* THE PROBLEM:
Continue the passage on the water protest lecture and worker deaths in Qatar, starting right after its final sentence.

* SELECTED EXCERPT:
_ _ _

Dr. O’Keeffe, who lectures in Community Development at the Department of Social Studies, Cork Institute of Technology (CIT), says the lecture has its genesis in her thoughts, observations and peaceful activism over the last two years or so in relation to some of the critical issues regarding water privatisation in Ireland.

Drawing on Benjamin Barber’s conceptualisation of Strong Democracy (1998), I wish to link the discussion to wider debates in relation to various interrelated democratic struggles at local, national and global levels, including but not limited to issues of growing global inequality, privatisation, climate change and the proposed Trans-Atlantic TTIP trade deal”, states Margaret.

“I argue that the water protest struggle is linked to wider emancipatory struggles which use the democratic process to challenge the hegemony of corporate power in an increasingly unequal global economy.  I suggest that the water protest movement is a microcosm of wider democratic struggles across Europe and the world”.

“Failure to recognise these interlinkages and their adverse implications for a fairer society for all means that we inadvertently fail to see what is happening to our world, and the likely degraded and diminished world, in terms of hope and opportunity, that our children, grandchildren and generations yet to be born, will face now and into the future.”, she concluded.

Qatar – a World Cup graveyard?

Qatar rerun the vote

Among the many issues which Mother Jones championed was the protection of workers and ensuring that miners and factory workers worked in safe and decent working conditions. In spite of the passing of a century, tens of millions of workers are still denied basic human rights. None more so than the modern day slavery which is institutionalised in Qatar. This has been highlighted by the preparations for the World Cup in 2022. It is totally unacceptable that thousands should die to ensure we can enjoy the beautiful game in 2022.

_ _ _

* STUDY MATERIAL:
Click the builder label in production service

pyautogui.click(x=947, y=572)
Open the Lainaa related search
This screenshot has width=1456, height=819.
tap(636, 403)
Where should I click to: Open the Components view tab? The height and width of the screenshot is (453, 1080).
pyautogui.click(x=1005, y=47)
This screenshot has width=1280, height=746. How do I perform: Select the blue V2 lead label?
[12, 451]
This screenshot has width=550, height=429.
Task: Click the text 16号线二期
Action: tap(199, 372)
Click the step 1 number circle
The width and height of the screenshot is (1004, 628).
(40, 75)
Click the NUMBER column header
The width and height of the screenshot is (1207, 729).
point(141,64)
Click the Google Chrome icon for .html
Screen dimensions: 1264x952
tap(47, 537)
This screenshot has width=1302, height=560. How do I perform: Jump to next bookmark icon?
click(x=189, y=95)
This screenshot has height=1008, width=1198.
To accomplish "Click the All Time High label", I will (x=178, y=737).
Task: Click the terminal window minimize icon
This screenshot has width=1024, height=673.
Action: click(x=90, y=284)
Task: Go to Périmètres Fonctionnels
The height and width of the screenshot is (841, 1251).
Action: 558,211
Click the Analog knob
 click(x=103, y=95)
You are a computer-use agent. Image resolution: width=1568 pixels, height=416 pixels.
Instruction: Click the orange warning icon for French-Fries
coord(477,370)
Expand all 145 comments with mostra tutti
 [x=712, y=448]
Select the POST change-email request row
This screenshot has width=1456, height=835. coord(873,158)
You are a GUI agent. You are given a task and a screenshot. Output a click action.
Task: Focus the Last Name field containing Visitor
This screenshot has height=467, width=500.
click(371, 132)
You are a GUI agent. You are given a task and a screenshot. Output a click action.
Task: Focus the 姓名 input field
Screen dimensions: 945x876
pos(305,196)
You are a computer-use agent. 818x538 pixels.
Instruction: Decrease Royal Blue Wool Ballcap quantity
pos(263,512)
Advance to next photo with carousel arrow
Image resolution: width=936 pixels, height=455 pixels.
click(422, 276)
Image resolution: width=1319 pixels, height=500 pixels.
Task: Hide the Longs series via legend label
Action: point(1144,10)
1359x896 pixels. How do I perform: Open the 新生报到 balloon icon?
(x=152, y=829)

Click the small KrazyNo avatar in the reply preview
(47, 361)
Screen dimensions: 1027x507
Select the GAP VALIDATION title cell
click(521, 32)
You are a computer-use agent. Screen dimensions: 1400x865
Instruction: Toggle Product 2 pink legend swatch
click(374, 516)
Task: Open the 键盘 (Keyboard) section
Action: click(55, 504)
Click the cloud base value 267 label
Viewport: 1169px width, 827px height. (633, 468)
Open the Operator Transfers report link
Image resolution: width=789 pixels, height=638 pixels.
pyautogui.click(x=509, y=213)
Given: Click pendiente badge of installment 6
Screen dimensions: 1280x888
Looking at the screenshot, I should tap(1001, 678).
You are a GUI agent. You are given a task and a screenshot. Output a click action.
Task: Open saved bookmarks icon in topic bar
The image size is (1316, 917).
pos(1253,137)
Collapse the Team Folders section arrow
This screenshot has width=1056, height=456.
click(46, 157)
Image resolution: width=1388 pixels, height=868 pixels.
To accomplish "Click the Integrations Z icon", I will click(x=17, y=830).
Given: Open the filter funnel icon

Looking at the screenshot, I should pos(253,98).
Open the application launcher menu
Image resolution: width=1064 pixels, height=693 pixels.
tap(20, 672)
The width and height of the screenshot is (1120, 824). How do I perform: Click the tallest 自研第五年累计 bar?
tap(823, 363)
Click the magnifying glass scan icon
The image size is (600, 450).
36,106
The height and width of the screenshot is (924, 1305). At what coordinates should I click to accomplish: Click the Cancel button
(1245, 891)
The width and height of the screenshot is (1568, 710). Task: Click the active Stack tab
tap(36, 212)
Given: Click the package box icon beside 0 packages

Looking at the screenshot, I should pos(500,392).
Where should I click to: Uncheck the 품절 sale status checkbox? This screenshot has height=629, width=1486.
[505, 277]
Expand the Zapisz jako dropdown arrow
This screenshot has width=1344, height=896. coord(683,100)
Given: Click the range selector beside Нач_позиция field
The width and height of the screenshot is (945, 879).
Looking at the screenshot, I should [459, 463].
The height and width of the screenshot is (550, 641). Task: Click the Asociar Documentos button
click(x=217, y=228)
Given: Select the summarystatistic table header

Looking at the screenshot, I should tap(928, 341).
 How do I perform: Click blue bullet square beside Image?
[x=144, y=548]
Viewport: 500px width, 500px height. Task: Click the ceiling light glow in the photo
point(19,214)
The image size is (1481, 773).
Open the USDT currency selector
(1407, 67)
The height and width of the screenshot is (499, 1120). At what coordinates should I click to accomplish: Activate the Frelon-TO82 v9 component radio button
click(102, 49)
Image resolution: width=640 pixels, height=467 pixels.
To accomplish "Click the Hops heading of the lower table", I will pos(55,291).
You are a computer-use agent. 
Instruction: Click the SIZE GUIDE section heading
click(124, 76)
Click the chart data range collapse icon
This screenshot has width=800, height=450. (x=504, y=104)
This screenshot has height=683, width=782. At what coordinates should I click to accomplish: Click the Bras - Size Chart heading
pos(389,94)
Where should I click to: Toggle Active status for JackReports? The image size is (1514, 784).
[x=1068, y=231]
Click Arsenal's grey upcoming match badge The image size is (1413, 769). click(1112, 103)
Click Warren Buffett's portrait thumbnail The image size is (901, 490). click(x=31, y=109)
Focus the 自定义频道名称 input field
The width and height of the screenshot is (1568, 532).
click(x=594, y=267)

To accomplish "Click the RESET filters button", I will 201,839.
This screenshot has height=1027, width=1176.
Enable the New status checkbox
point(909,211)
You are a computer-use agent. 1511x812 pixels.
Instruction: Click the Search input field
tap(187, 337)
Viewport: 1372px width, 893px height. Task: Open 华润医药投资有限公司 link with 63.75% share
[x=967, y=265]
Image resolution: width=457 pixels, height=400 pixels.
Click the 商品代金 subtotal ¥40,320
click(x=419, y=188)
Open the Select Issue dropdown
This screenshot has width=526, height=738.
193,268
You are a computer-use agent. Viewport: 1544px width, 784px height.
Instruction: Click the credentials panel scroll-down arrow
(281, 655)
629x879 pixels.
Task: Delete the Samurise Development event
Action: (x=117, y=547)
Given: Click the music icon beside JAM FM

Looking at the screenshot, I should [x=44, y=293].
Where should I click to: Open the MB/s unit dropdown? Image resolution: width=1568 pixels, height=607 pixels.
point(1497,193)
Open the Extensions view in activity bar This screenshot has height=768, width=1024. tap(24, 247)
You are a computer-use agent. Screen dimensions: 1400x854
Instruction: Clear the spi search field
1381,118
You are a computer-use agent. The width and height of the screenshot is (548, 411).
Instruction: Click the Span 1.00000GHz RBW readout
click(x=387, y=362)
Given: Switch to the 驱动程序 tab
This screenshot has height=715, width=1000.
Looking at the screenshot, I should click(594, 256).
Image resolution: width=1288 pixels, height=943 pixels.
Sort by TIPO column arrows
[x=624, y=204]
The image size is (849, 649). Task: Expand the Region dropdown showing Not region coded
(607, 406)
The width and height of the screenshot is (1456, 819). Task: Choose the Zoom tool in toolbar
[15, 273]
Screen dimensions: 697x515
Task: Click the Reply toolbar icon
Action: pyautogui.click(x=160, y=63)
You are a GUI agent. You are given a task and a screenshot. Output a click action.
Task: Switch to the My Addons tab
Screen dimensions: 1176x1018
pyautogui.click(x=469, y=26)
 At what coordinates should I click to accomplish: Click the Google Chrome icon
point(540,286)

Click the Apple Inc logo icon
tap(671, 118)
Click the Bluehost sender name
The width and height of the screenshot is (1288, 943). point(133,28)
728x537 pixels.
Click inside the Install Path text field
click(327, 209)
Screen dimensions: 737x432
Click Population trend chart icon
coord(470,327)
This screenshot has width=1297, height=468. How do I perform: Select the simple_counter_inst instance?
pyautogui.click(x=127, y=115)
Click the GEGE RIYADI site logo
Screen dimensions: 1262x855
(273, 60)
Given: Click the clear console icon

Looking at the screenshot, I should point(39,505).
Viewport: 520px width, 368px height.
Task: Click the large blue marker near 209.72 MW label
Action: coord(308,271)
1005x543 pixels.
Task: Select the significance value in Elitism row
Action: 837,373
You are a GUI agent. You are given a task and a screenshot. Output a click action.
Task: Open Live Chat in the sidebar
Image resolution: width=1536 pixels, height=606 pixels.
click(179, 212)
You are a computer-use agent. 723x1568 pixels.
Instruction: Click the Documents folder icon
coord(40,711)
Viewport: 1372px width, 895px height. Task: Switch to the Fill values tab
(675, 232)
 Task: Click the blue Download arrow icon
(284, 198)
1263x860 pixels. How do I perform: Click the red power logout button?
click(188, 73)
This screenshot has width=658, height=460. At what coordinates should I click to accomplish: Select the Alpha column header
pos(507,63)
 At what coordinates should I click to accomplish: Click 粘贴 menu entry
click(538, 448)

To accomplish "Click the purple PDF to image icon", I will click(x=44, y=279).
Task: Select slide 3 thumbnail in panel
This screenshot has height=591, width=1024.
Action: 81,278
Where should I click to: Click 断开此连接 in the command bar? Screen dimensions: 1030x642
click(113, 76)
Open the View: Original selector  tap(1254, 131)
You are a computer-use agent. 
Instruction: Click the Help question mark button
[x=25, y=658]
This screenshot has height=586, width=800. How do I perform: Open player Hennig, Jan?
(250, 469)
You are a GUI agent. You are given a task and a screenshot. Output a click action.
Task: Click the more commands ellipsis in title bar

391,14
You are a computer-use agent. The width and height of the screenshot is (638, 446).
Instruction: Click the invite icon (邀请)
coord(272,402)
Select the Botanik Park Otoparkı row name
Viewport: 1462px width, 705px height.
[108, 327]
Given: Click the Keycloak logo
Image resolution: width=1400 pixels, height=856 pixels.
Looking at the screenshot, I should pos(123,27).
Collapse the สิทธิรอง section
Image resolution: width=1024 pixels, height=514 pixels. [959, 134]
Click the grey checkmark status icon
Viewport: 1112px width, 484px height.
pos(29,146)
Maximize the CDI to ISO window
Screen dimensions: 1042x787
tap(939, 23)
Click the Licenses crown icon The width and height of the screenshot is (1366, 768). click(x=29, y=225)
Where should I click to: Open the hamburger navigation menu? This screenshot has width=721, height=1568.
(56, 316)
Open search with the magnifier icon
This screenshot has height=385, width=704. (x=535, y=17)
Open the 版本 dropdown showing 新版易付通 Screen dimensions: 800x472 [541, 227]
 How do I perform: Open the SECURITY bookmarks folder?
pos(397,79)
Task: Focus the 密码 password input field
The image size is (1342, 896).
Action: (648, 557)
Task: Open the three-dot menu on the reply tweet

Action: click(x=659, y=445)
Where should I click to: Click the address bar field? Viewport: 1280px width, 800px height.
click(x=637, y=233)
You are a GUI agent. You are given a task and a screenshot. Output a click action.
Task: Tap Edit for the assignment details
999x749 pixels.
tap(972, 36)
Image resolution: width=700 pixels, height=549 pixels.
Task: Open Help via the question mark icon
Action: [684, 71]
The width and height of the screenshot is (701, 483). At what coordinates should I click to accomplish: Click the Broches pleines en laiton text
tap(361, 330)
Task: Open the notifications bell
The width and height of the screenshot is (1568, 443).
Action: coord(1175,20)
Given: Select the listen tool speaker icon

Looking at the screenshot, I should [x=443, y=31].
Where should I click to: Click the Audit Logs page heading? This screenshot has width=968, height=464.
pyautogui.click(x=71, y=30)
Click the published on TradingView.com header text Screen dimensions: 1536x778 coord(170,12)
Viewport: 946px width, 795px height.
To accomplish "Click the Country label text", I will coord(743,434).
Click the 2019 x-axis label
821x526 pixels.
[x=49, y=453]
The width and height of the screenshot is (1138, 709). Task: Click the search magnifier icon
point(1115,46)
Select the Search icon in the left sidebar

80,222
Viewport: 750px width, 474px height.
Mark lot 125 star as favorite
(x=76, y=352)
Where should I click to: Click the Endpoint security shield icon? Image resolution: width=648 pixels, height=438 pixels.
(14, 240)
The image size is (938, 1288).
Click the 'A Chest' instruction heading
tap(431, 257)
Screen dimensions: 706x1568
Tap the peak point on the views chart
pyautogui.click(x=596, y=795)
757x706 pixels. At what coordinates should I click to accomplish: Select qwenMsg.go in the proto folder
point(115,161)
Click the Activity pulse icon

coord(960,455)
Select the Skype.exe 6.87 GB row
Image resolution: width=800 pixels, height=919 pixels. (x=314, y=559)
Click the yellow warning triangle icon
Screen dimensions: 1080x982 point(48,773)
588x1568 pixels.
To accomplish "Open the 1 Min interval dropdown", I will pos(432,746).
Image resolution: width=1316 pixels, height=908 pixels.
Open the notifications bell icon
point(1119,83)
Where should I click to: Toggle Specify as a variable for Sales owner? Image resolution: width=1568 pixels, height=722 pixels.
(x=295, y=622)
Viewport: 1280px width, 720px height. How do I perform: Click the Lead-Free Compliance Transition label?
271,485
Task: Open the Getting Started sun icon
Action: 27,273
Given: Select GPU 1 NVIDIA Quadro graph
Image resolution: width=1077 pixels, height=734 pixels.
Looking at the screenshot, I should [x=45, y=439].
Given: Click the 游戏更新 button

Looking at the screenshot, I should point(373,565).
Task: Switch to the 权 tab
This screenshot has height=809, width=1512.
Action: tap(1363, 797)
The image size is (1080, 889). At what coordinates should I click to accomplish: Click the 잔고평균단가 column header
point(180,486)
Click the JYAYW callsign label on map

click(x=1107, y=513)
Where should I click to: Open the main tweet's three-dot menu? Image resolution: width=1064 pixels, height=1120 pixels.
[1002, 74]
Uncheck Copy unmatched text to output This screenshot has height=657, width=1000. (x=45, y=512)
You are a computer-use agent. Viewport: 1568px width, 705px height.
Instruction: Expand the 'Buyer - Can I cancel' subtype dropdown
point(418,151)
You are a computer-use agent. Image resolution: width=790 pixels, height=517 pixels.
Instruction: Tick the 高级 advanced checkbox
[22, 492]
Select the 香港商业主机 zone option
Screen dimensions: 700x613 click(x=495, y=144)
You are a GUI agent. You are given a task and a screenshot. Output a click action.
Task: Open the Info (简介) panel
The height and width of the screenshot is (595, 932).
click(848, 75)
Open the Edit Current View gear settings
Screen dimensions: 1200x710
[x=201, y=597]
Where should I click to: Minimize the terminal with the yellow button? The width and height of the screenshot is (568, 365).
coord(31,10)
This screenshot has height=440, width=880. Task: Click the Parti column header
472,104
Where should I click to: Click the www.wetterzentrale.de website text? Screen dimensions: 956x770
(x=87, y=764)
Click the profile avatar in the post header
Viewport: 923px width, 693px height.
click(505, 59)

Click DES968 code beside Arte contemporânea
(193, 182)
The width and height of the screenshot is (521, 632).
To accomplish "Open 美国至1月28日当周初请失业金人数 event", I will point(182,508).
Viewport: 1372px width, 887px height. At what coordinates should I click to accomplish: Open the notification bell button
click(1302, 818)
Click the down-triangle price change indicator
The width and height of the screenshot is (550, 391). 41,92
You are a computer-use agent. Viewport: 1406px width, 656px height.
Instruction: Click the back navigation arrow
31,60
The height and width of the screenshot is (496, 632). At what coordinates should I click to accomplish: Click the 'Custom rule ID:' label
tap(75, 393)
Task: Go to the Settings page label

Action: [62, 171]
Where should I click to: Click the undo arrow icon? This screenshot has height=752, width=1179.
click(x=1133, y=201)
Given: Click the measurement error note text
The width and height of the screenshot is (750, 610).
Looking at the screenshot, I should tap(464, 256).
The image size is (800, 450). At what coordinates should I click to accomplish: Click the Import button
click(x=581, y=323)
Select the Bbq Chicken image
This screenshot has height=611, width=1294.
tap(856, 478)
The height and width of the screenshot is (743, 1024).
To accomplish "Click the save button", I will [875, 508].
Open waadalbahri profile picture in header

_ _ _

* RESPONSE BELOW:
 

David Joyce, the International Development Officer of the Irish Congress of Trade Unions (ICTU) will discuss the position at a lecture entitled “Qatar……a World Cup graveyard?” which will be held at the Firkin Crane in Shandon at 12 noon on Wednesday 30th July next, all welcome!

 

He makes the following points;

“Recent reports of corruption involved in the awarding of the 2022 World Cup to Qatar have cast doubt over its suitability as a venue for the Football World Cup.  Long before these revelations however, trade unions and human rights activists have been calling for a rerun of the vote for other reasons.

 

What’s wrong with working in Qatar?

Qatar is a government which takes no responsibility for workers. There are 1.4 million migrant workers in Qatar who have no rights.

  • 4000 workers could die before a ball is kicked in the 2022 World Cup.
  • 1200 workers have died since the World Cup was awarded in 2010, on available data from just two countries.

Qatar is a slave state. 1.4 million migrant workers are trapped in a broken system. Fundamental rights and freedoms do not exist for workers in Qatar whether for poor migrant workers or highly paid professional expatriates. Foreign workers are enslaved – owned by employers who hold the power of recruitment, total control over wages and conditions of employment, the authority to issue ID cards and the ability to refuse a change of employment or exit visa to leave the country. This is known as the kafala system.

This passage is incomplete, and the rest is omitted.